Егор Митрофанович успокаивающе — увидел, как встал и приготовился говорить Еранцев, — шепнул:
— Ну, этот тихий. Теперь тянуть будет, не дождешься, когда словечко молвит. Самый канительный у нас Шематухин, бригадир. Чегой-то нет его тут.
— Не рано ли розыск объявлять? — оглядев взбудораженных шабашников, сказал Еранцев. — Я никуда не поеду. Уверен, Шематухин вернется…
— На самом деле, что это вы за него горой стоите?! — придвинулся Чалымов. — Слышали, три судимости…
— Это чушь! — не сдавался Еранцев. Помолчал упрямо, с вызовом. — Посмотрите, граждане, на меня! Похож я на преступника?.. Похож, спрашиваю, на человека, который наехал на девушку и даже не подобрал ее?! Оставил там, где сбил?!
Оглянулся вокруг с плотно сжатыми губами. Кругом стояла жуткая тишина.
— Миша! — вдруг крикнула Надя. — Ты пьян, Миша!..
— Не похож, значит! Так вот… — усмешливо отрезал Еранцев. — Я, к вашему сведению, без пяти минут арестант…
Из-за кулис донесся всхлип — там была Наталья, — и Еранцев, передернув плечами, как бы сразу отрешась от всех присутствующих, спустился со сцены вниз.
— Послушайте, Миша! — попытался остановить его Николай Зиновьевич.
Еранцев, кажется, не расслышал его, невидяще шел к двери.
— Игорь, подойди ко мне, — попросил Николай Зиновьевич.
Спокойное, усталое лицо его посерело, он с вымученной улыбкой посмотрел на Тырина, участливо взявшего его руку.
Игорь подошел к отцу.
— Оставьте нас. — сказал Егору Митрофановичу.
Николай Зиновьевич напряженно всмотрелся в сына и, слыша, как высоко бухает сердце, перенесшее два инфаркта, негромко сказал:
— Объясни, что тут произошло…
Игорь уставился на него недоуменно, как бы не понимая, о чем идет речь.
Николай Зиновьевич, запоздало сожалея, что откладывал прямой разговор с сыном, сейчас опять не решился ребром поставить вопрос.
— Папа, помни, что ты — генерал без войска, — не сразу ответил Игорь. — Притом из другого века… Мы тут сами разберемся, что к чему… Вот думай и пиши про свой век. Кстати, не разбрасывайся мамиными письмами…
Николай Зиновьевич от слов сына — тот, сказав свое, ушел — заметно согнулся, потерянно побрел к сцене с единственным желанием где-нибудь прилечь. Егор Митрофанович помог ему взобраться на сцену…
Игорь Арцименев выбежал в сырую темень ночи, расстегнул рубаху, с трудом разглядел идущего вдоль пруда Еранцева. Раздумал сразу догонять. Направился к светлой заводи, умылся. Но, пока собирался идти к Еранцеву, в той стороне вспыхнул огонек и, словно привлеченная трепетно-живым светом, мимо пробежала Надя.

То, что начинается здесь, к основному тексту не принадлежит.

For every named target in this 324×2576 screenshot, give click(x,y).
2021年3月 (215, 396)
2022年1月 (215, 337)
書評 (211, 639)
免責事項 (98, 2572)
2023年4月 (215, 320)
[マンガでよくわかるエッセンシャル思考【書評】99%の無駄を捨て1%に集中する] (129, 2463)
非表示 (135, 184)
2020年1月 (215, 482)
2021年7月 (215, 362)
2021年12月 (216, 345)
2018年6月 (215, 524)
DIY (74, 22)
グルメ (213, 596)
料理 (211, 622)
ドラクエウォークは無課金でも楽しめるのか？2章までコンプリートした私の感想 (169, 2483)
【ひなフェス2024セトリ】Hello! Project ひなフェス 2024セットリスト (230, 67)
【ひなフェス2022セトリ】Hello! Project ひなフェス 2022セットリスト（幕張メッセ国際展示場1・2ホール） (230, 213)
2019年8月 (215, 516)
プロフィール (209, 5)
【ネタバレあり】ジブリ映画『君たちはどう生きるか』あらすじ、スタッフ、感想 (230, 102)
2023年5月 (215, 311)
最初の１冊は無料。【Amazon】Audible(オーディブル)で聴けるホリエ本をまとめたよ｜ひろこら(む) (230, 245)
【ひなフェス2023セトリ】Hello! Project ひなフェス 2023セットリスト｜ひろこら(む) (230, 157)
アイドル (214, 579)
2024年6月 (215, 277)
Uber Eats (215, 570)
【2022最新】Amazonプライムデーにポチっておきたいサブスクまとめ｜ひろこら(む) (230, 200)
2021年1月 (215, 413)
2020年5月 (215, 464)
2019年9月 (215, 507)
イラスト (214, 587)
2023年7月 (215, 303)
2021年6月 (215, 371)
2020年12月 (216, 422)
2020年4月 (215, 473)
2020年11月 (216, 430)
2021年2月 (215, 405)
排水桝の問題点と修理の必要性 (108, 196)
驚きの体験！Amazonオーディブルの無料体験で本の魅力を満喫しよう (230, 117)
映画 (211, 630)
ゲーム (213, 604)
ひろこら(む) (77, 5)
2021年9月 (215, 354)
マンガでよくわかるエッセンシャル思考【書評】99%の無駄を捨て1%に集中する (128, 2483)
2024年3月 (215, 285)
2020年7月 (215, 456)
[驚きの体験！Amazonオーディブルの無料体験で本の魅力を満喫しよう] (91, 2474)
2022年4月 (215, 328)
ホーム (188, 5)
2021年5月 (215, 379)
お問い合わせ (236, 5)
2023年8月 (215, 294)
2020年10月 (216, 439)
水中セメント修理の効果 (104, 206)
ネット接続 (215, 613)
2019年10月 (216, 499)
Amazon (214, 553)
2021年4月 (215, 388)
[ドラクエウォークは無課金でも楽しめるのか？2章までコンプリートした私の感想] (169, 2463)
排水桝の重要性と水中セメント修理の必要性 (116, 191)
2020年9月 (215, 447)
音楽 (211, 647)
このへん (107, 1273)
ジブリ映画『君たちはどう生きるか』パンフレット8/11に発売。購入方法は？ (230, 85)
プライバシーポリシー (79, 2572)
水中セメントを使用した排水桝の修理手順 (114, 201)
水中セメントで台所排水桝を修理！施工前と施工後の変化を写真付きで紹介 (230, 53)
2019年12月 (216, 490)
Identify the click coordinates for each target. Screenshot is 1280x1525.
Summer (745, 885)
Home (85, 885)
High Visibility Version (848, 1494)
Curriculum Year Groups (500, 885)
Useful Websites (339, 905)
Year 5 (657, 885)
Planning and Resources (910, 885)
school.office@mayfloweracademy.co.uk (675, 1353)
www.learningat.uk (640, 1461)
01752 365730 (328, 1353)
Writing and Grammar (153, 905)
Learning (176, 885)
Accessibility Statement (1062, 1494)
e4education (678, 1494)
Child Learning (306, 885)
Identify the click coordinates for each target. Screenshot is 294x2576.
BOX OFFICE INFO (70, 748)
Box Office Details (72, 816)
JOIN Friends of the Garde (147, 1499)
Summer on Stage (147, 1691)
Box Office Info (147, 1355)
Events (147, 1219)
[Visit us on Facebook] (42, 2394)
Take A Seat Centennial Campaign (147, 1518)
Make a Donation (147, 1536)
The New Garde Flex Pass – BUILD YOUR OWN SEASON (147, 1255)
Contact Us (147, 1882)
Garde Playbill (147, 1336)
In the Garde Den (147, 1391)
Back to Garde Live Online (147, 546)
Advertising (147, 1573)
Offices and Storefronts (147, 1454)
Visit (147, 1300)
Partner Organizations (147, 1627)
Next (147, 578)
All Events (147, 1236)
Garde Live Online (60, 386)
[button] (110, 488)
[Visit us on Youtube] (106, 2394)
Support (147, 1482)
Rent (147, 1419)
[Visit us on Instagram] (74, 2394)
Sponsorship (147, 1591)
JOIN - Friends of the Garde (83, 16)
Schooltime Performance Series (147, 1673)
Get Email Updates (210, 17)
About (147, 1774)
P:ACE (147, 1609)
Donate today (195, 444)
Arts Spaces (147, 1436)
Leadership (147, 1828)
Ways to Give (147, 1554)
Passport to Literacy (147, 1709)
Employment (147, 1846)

Пережив легкую досаду, Арцименев вздохнул, зашагал в направлении деревни. Всего минут десять назад ему казалось, что его начнут одолевать угрызения совести, а теперь шел и удивлялся: внутри пусто, холодно. Хотя чему удивляться, все понятно, за последнее время столько пришлось вынести. От такого не только сердце — душа окаменеет.
Он шагал и шагал вдоль пруда, увидел на горбатой темной опушке плетневые изгороди, черневшие на фоне светлого неба горбинки трех-четырех изб, над ними похожие на распятия телевизионные антенны.
Слева, с луговин, тянуло пресным запахом высыхающей после дождя земли.